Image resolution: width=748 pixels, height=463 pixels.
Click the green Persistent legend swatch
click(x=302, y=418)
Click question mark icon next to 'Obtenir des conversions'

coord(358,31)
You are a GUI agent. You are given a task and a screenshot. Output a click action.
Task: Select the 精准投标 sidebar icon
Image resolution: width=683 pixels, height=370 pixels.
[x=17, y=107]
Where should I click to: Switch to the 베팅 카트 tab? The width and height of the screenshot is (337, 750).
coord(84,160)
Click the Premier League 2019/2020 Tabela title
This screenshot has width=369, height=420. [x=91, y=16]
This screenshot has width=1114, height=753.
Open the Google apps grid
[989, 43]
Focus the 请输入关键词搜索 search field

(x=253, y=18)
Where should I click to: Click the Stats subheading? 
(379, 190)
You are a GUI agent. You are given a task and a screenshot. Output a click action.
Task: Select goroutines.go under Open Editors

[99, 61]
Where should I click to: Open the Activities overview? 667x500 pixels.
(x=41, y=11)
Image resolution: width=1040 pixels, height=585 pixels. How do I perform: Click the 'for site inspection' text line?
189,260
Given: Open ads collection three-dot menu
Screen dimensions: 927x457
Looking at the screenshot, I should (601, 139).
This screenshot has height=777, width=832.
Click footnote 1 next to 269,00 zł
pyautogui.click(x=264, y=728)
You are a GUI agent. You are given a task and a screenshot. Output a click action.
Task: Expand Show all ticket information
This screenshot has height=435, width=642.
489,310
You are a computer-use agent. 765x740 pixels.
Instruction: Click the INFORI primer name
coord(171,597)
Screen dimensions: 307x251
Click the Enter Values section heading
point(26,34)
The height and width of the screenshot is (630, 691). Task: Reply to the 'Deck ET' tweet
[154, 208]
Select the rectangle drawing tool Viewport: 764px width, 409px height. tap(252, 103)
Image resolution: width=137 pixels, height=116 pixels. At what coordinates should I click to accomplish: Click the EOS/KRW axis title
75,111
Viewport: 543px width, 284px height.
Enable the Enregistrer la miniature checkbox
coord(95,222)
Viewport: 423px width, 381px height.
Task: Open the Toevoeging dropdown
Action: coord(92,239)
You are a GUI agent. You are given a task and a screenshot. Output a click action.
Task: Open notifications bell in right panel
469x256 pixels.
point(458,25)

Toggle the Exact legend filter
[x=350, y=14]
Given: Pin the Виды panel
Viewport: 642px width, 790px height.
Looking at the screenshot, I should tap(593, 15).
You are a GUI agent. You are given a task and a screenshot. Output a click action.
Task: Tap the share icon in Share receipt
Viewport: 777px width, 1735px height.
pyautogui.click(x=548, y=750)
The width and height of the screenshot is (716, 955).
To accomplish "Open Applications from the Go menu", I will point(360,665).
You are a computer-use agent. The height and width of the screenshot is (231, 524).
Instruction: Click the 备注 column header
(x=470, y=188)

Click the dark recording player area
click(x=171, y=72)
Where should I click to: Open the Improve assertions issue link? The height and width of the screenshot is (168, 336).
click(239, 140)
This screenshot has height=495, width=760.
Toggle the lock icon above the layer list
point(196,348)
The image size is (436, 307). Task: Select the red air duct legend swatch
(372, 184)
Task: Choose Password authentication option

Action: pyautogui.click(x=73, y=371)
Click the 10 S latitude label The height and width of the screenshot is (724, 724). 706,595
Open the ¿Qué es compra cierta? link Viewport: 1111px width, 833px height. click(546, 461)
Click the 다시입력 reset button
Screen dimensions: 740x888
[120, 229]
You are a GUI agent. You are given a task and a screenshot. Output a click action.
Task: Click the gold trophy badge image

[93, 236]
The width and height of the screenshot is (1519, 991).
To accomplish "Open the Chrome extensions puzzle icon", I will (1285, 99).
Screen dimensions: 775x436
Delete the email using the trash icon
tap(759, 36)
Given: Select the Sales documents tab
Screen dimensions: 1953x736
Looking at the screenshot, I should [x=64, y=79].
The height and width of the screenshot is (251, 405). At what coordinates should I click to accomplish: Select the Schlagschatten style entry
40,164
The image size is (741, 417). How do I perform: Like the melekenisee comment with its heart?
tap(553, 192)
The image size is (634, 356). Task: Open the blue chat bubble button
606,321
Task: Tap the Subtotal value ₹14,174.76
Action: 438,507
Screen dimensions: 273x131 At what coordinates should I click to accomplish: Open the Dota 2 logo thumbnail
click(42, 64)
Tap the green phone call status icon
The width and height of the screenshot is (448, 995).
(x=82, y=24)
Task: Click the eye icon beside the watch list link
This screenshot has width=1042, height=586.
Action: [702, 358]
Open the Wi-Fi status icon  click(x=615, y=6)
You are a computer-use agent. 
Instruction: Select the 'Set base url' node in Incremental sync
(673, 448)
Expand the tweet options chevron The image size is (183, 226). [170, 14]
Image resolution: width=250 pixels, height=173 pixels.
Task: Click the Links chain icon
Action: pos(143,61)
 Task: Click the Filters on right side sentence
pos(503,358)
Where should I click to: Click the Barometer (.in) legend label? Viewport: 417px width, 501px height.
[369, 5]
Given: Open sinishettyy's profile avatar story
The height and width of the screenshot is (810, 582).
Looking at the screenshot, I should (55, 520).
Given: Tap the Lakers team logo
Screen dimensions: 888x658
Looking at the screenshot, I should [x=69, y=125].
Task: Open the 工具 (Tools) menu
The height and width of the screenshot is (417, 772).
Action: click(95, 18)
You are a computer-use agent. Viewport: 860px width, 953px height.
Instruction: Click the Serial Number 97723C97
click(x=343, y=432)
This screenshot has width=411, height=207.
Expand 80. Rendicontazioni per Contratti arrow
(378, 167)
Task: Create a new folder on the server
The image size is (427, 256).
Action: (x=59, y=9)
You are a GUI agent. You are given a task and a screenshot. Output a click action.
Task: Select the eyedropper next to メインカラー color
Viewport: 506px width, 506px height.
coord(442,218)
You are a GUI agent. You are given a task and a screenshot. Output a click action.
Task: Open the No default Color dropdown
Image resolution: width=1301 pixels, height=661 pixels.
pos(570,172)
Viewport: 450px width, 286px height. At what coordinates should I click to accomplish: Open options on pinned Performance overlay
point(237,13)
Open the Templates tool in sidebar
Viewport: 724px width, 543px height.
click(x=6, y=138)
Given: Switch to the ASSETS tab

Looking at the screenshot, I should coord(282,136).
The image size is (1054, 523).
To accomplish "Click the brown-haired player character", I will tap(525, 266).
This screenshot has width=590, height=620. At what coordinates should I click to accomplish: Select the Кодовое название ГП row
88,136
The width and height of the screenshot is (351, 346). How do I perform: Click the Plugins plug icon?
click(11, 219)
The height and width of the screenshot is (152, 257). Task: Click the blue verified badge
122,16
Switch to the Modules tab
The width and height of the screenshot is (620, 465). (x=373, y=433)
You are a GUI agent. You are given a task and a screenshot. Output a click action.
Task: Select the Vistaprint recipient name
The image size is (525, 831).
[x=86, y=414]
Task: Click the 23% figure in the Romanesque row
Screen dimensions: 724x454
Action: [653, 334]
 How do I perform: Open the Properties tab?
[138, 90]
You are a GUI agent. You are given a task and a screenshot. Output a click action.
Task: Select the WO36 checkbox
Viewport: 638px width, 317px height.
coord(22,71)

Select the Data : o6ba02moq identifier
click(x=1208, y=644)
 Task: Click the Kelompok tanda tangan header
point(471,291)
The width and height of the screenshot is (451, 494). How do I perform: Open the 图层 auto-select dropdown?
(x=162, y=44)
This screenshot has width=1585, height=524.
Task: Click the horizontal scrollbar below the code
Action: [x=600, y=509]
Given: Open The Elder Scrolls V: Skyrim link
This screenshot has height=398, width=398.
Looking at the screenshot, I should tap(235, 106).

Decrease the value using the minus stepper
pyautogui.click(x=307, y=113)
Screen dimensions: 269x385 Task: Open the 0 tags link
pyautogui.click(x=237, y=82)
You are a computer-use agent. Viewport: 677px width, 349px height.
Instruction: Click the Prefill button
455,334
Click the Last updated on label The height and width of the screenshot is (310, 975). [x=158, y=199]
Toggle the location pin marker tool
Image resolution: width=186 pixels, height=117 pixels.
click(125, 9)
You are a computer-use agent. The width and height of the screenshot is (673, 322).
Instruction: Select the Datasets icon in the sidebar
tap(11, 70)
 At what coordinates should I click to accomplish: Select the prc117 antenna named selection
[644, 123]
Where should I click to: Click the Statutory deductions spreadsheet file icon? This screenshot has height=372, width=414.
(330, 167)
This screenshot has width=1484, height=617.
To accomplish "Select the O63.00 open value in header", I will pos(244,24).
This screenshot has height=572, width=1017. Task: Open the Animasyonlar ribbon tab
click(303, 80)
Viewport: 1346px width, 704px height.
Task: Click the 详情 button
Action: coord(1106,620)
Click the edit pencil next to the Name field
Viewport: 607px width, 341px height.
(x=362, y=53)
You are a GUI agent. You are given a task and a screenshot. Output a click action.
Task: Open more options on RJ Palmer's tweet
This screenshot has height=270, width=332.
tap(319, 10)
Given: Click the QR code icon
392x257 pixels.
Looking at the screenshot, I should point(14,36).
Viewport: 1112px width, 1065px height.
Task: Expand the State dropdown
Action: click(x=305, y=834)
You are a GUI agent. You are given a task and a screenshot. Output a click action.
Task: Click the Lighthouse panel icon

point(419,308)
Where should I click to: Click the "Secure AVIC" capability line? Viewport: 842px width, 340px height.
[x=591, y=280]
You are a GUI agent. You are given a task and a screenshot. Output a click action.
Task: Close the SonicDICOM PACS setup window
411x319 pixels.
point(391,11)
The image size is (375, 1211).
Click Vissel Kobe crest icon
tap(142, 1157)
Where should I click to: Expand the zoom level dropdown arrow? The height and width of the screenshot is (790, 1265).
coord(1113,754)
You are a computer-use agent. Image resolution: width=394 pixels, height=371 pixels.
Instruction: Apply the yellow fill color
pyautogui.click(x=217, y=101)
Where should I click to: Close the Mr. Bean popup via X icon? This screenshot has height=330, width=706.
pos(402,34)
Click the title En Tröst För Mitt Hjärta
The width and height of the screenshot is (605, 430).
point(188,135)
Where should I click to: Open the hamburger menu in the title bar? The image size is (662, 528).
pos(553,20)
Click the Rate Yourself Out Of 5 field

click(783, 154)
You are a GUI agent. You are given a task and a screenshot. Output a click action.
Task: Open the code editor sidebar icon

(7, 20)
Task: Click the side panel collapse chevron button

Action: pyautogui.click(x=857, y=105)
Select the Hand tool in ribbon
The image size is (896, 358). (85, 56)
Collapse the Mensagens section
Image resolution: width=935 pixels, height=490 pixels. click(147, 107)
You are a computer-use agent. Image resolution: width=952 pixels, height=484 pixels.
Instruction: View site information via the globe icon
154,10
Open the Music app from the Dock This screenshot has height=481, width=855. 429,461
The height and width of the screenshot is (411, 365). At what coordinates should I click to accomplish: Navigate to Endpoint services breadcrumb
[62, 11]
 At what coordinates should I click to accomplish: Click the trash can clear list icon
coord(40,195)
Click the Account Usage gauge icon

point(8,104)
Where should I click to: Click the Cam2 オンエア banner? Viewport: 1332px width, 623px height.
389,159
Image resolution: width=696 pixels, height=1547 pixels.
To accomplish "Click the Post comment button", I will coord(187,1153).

## Problem statement:
Beginning at the opening line of the data, transcribe each line exactly until you reach the line with "Task: Select the 精准投标 sidebar icon", which you also include, and go no further.

## Solution to this problem:
Image resolution: width=748 pixels, height=463 pixels.
Click the green Persistent legend swatch
click(x=302, y=418)
Click question mark icon next to 'Obtenir des conversions'

coord(358,31)
You are a GUI agent. You are given a task and a screenshot. Output a click action.
Task: Select the 精准投标 sidebar icon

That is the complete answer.